··· SOURCE PASSAGE ···

# Comparettia speciosa



## Paul (Dec 7, 2008)

More and bigger flowers than last year, and others to come within a month.


----------



## P-chan (Dec 7, 2008)

Oh how beautiful!! :clap: What a way to start my day!! Thanks for posting those great shots!!


----------



## Elena (Dec 7, 2008)

Oh, wow, very cool. Love the colour!


----------



## nikv (Dec 7, 2008)

Wow! This one is spectacular! :drool:


----------



## goldenrose (Dec 7, 2008)

:clap:WOW -That's quite a show!


----------



## SlipperFan (Dec 7, 2008)

Paul, excellent job growing this species. I've heard it's rather short-lived. Do you think that's true?


----------



## cnycharles (Dec 7, 2008)

nice! someone had a pink comparettia at the orchid club meeting today which was awesome


----------



## Paul (Dec 8, 2008)

··· STORED ROWS ···

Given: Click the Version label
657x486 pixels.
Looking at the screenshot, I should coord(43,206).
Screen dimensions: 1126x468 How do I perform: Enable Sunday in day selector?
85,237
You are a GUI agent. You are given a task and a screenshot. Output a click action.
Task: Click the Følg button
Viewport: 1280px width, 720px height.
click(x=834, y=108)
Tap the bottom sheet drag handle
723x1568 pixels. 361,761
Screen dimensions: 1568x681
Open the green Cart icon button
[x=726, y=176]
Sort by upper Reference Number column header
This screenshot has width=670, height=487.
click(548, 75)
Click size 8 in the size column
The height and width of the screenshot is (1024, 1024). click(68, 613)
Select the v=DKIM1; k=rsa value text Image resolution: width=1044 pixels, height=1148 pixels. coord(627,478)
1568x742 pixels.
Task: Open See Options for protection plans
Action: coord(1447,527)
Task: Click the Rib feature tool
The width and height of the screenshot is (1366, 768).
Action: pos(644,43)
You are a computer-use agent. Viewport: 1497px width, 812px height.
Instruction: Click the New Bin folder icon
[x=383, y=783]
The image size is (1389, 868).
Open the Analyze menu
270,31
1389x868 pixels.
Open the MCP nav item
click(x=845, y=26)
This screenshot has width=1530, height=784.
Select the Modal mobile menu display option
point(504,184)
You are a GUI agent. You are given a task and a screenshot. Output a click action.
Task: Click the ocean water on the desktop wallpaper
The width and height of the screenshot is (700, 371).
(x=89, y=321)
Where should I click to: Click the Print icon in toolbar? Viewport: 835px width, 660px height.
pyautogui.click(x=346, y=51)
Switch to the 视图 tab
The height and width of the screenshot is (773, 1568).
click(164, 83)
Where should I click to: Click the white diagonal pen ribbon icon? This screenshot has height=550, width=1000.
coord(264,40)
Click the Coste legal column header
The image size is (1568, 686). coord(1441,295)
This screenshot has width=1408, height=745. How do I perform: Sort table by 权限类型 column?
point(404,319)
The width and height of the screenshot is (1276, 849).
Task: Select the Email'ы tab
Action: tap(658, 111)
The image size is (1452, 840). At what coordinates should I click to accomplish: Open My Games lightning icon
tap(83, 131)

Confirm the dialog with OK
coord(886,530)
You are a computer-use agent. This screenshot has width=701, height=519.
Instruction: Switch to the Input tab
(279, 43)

···

§ DIRECTION 1
Name each distinct username that posts in the forum thread.
§ DIRECTION 2
Please output the part of the forum thread between "# Comparettia speciosa" and "P-chan (Dec 7, 2008)", inclusive.
The entries are separate from the forum thread.

§ EXERCISE RESPONSE 1
Paul, P-chan, Elena, nikv, goldenrose, SlipperFan, cnycharles

§ EXERCISE RESPONSE 2
# Comparettia speciosa



## Paul (Dec 7, 2008)

More and bigger flowers than last year, and others to come within a month.


----------



## P-chan (Dec 7, 2008)